Goals:
1 - In the forum thread about overwatered plants, quote the stretch from "They look like" through "mix...soil is soaked....".
2 - Name every user who posts in the forum thread about overwatered plants, listing each name once.

** Start of Text to read **

# over water?



## techrons78 (May 5, 2015)

2weeks in can they heal ot should throw away 

View attachment 20150505_103302.jpg


View attachment 20150505_103242.jpg


----------



## Rosebud (May 5, 2015)

Is that the problem over watering? If so you could remove them from the pots carefully and turn the lights off and see if they bounce back in 12 hours or so.


----------



## techrons78 (May 5, 2015)

Rosebud said:


> Is that the problem over watering? If so you could remove them from the pots carefully and turn the lights off and see if they bounce back in 12 hours or so.



Ok will do thx


----------



## techrons78 (May 8, 2015)

Rosebud said:


> Is that the problem over watering? If so you could remove them from the pots carefully and turn the lights off and see if they bounce back in 12 hours or so.



No deal rose this my first time mix in coco choir with FFOF...I forgot that coco hold 100x weight in water.....I was watering them with some water in the bottom of fabric pot...the 4 look like **** but still growing and getting somw new leaves...but the bottom is getting dryer so maybe they will  bounch back..anyth thoughts?


----------



## Dr. Green Fang (May 8, 2015)

Damn man! All I can think is one thing when I see this; "I hate soil" (sorry soil lovers) 

Hope you recover man


----------



## Grower13 (May 8, 2015)

techrons78 said:


> No deal rose this my first time mix in coco choir with FFOF...I forgot that coco hold 100x weight in water.....I was watering them with some water in the bottom of fabric pot...the 4 look like **** but still growing and getting somw new leaves...but the bottom is getting dryer so maybe they will bounch back..anyth thoughts?


 

What do you have the fabric sitting on or in....... if they are sitting in or on something that holds water....... are you pouring off the excess water left after watering? also if the bottom of the fabric pots  are laying flat and holding to much water............ set them up on a brick or something to elevate them a little........ this will allow your fabric pots to drain better.


----------



## techrons78 (May 9, 2015)

Grower13 said:


> What do you have the fabric sitting on or in....... if they are sitting in or on something that hoMmmm y firatlds water....... are you pouring off the excess water left after watering? also if the bottom of the fabric pots  are laying flat and holding to much water............ set them up on a brick or something to elevate them a little........ this will allow your fabric pots to drain better.



They look like they are comming back to life a tad....i water one the other day and it started doing same thing..this is my first time usuing coco mix...soil is soaked....
im thinking about just some water plain for next round maybe salt built up....


----------



## Kraven (May 9, 2015)

Dunno why on earth you would mix FFOF with coco, I usually mix FFOF with a more perlite personally. I agree you need to get the soil to dry out, it needs a wet / dry cycle.


----------



## Rosebud (May 9, 2015)

** End of Text to read **
** Start of Provided data **

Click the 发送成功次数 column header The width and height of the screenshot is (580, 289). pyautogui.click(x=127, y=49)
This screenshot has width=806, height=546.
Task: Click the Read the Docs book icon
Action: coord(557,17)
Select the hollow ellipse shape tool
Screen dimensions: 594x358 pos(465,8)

** End of Provided data **
** Start of Provided data **

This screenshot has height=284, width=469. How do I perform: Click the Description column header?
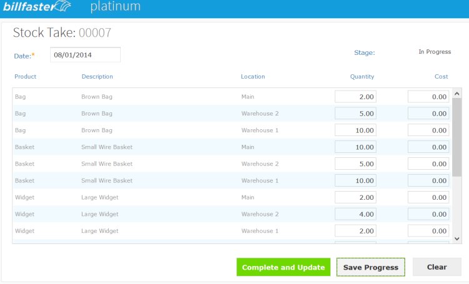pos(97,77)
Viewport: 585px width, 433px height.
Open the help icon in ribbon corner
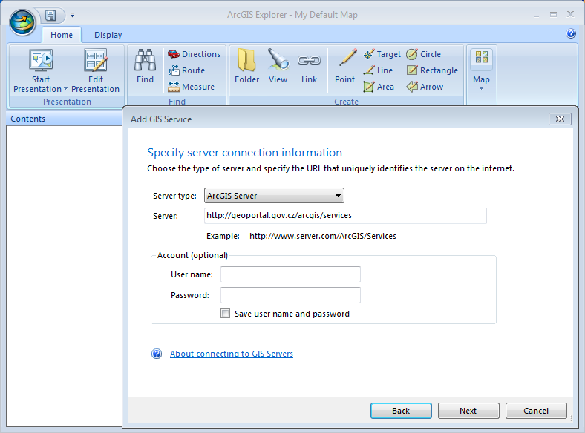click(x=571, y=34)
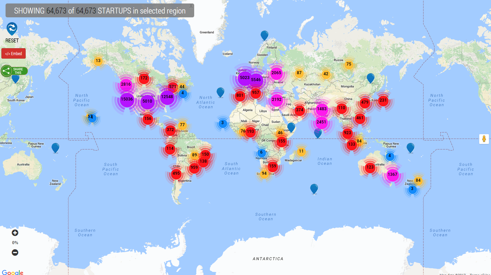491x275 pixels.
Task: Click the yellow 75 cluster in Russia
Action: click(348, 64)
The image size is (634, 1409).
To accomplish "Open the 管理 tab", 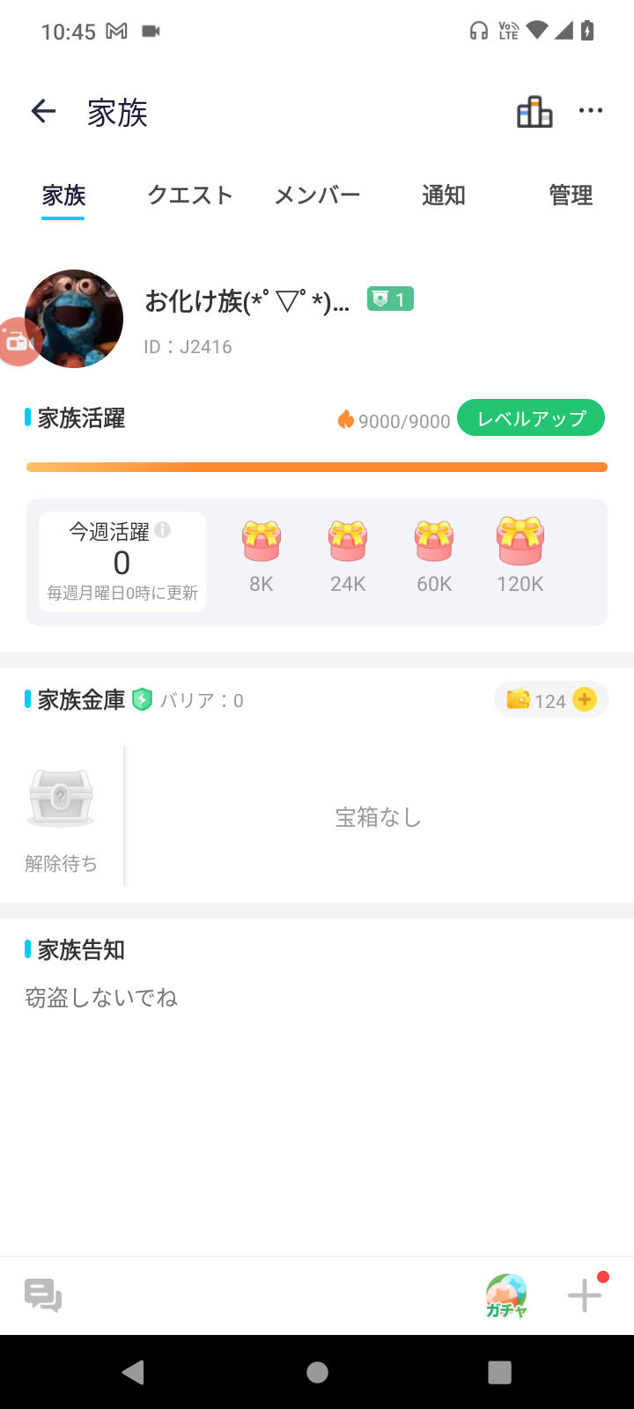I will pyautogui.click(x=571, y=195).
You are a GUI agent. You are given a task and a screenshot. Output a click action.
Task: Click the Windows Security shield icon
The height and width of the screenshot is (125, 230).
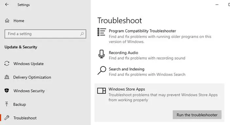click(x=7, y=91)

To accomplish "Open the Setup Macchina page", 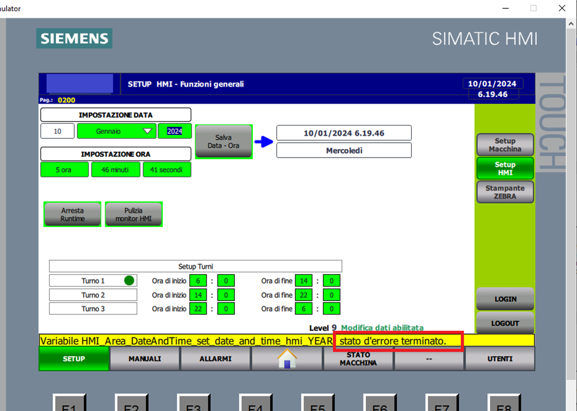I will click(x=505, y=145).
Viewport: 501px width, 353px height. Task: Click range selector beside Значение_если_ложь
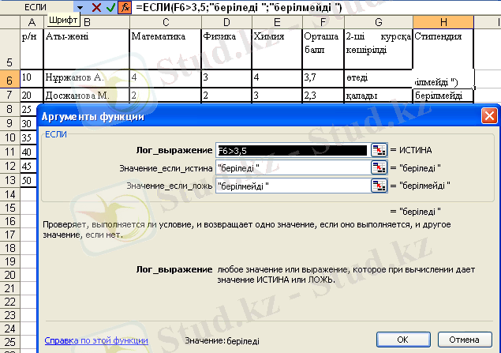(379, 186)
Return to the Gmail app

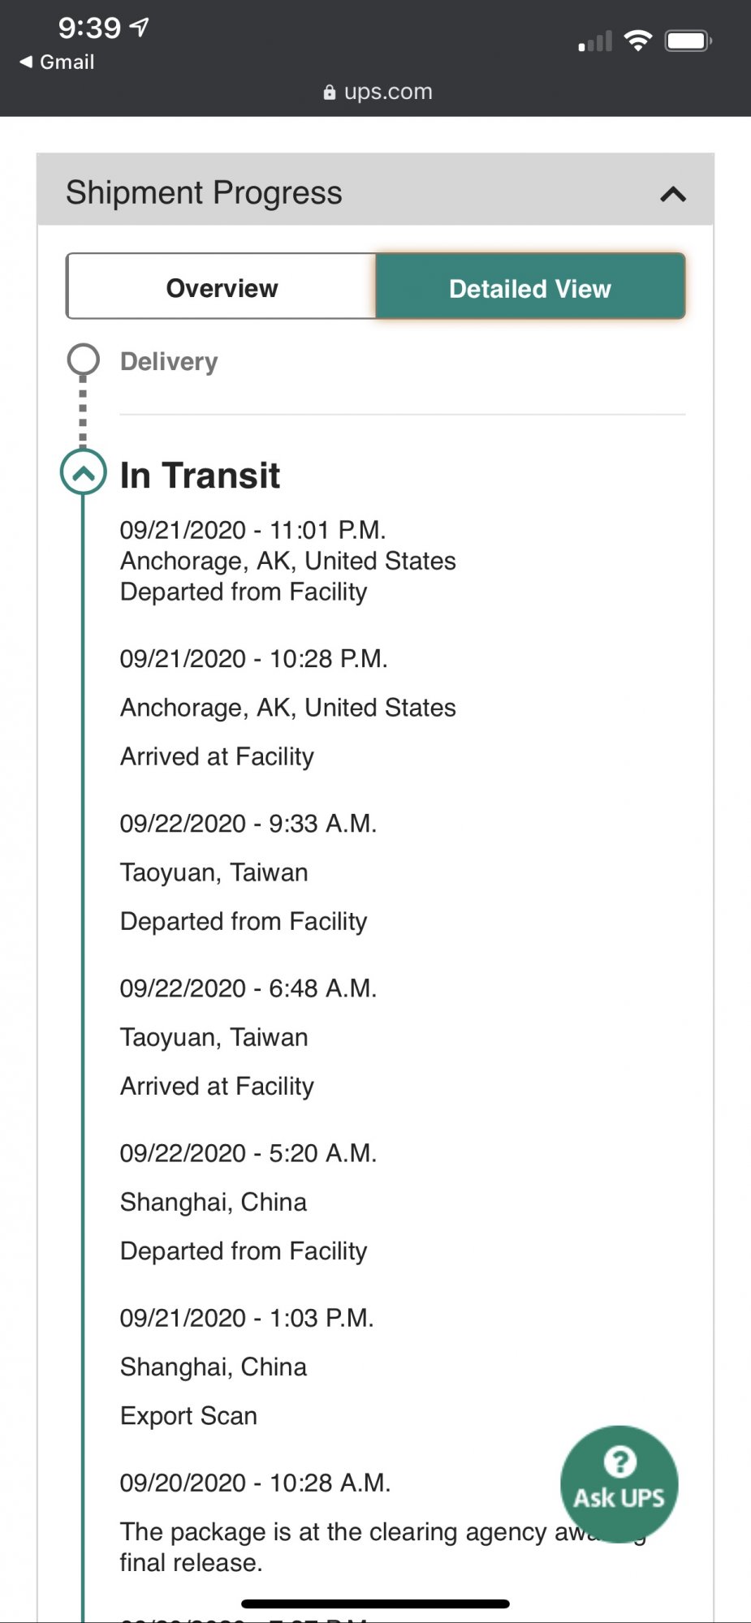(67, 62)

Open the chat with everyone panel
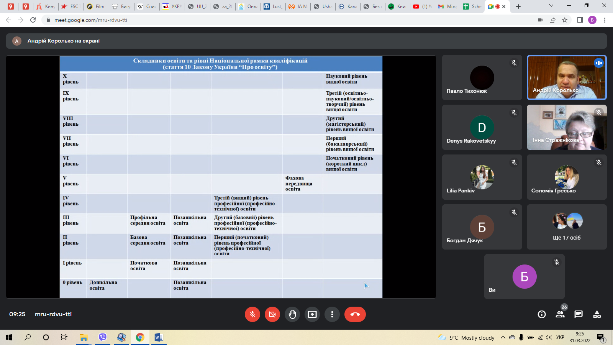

** End of Provided data **
** Start of Provided data **

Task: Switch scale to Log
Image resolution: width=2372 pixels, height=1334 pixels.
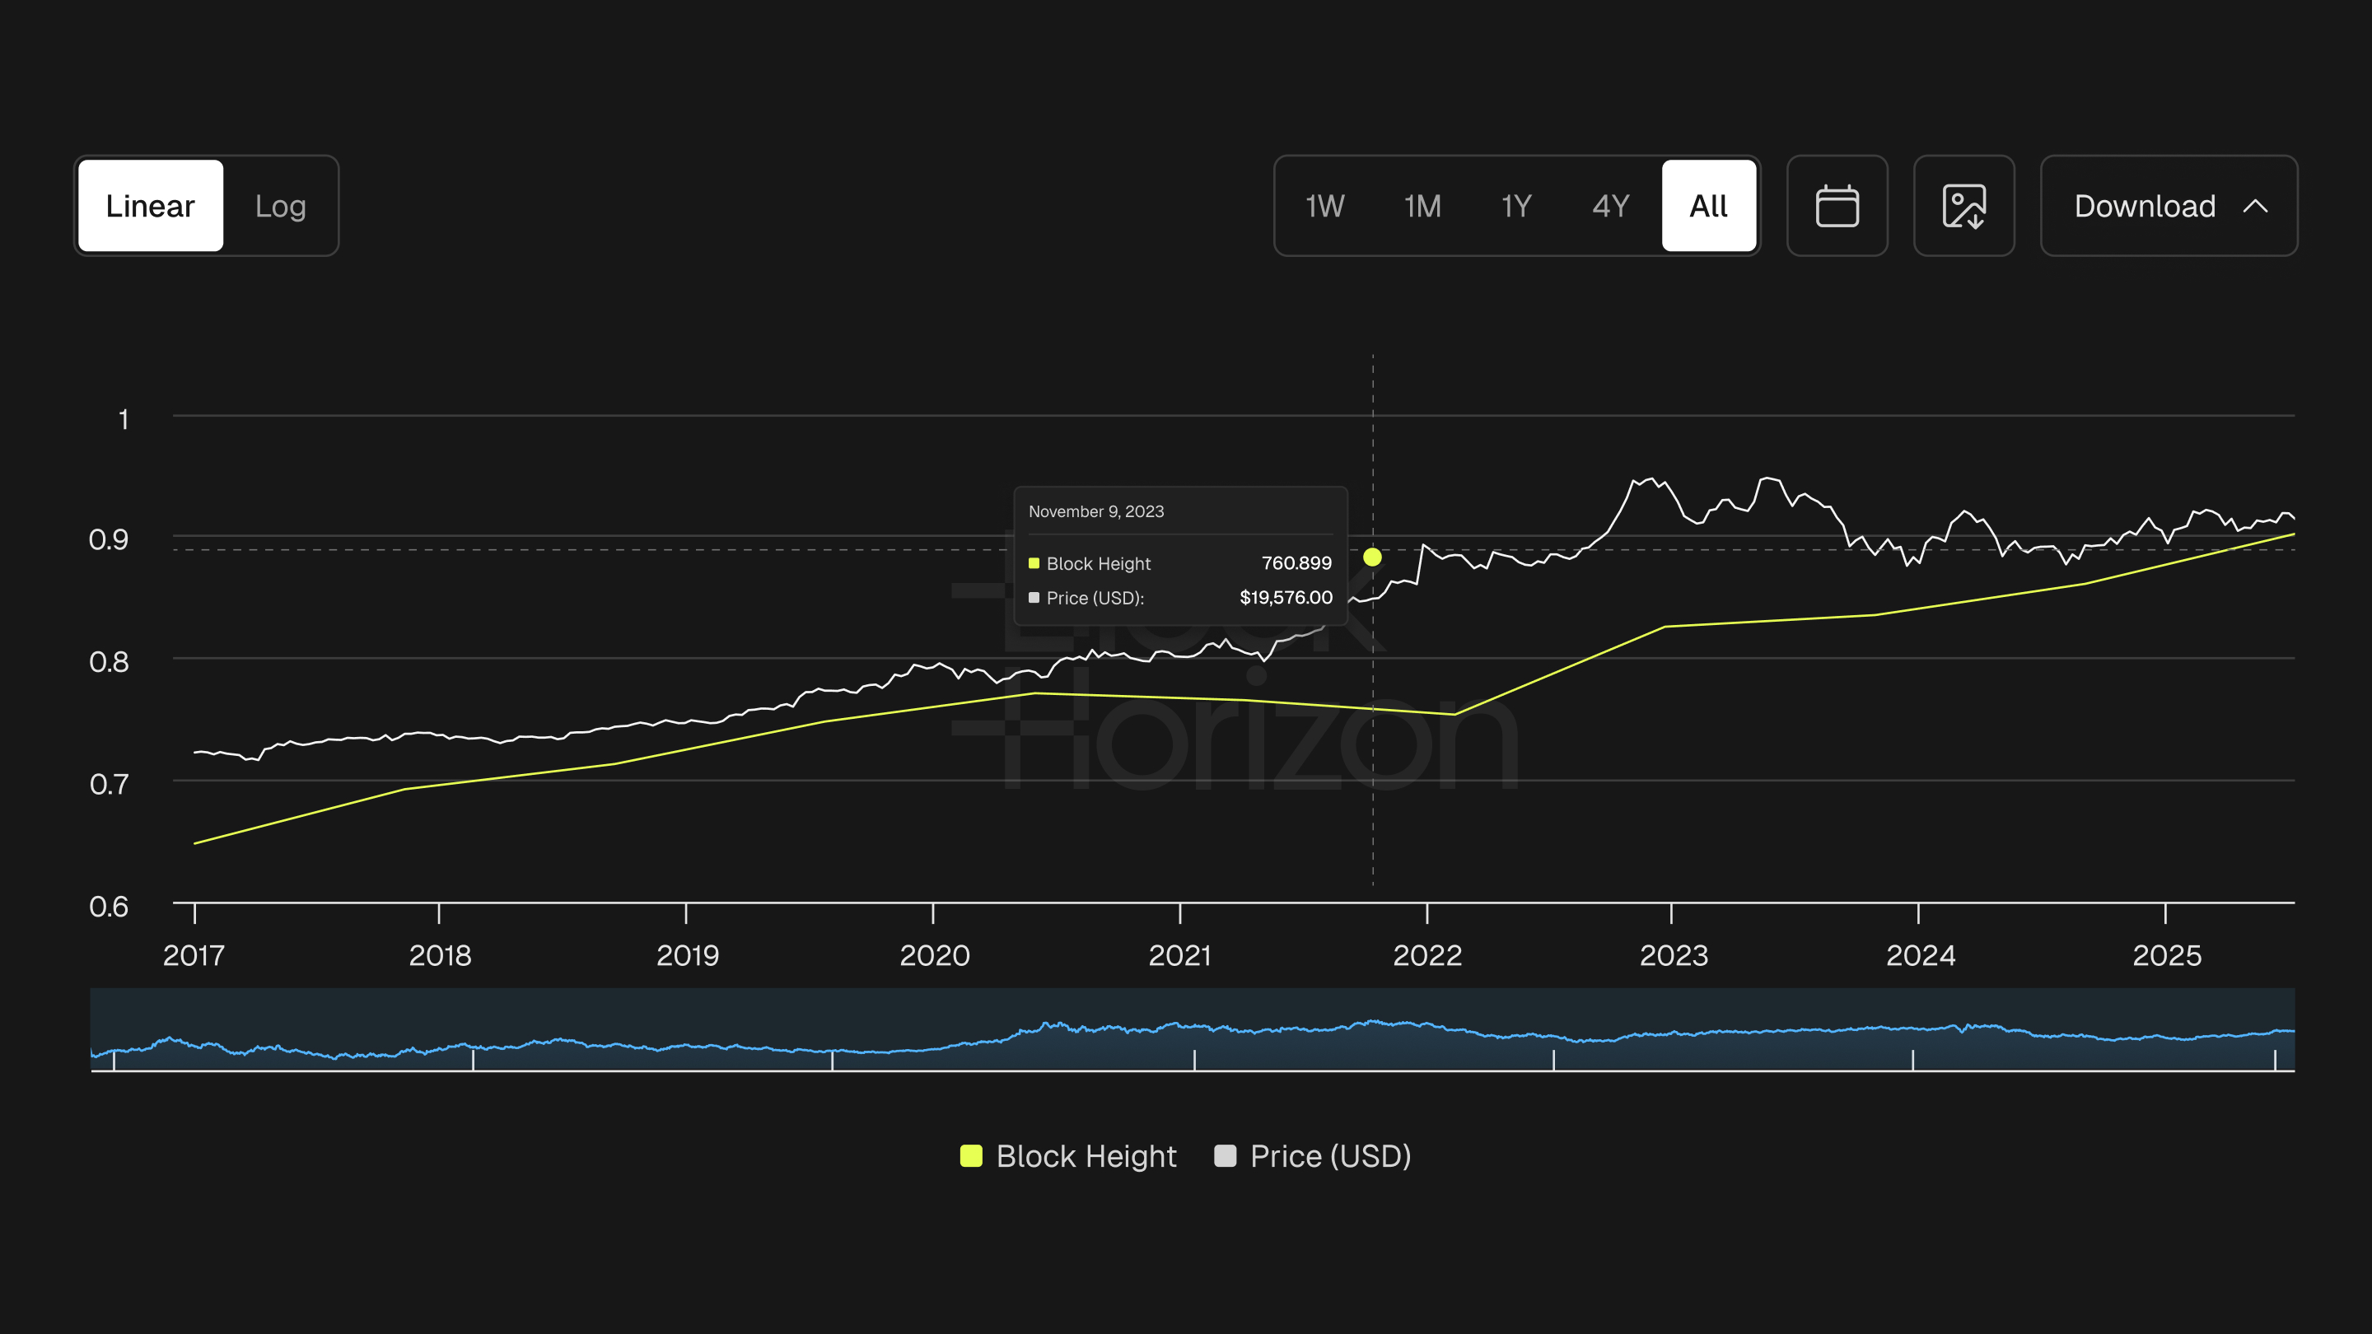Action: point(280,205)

** End of Provided data **

Responses by task:
1 -
They look like they are comming back to life a tad....i water one the other day and it started doing same thing..this is my first time usuing coco mix...soil is soaked....

2 - techrons78, Rosebud, Dr. Green Fang, Grower13, Kraven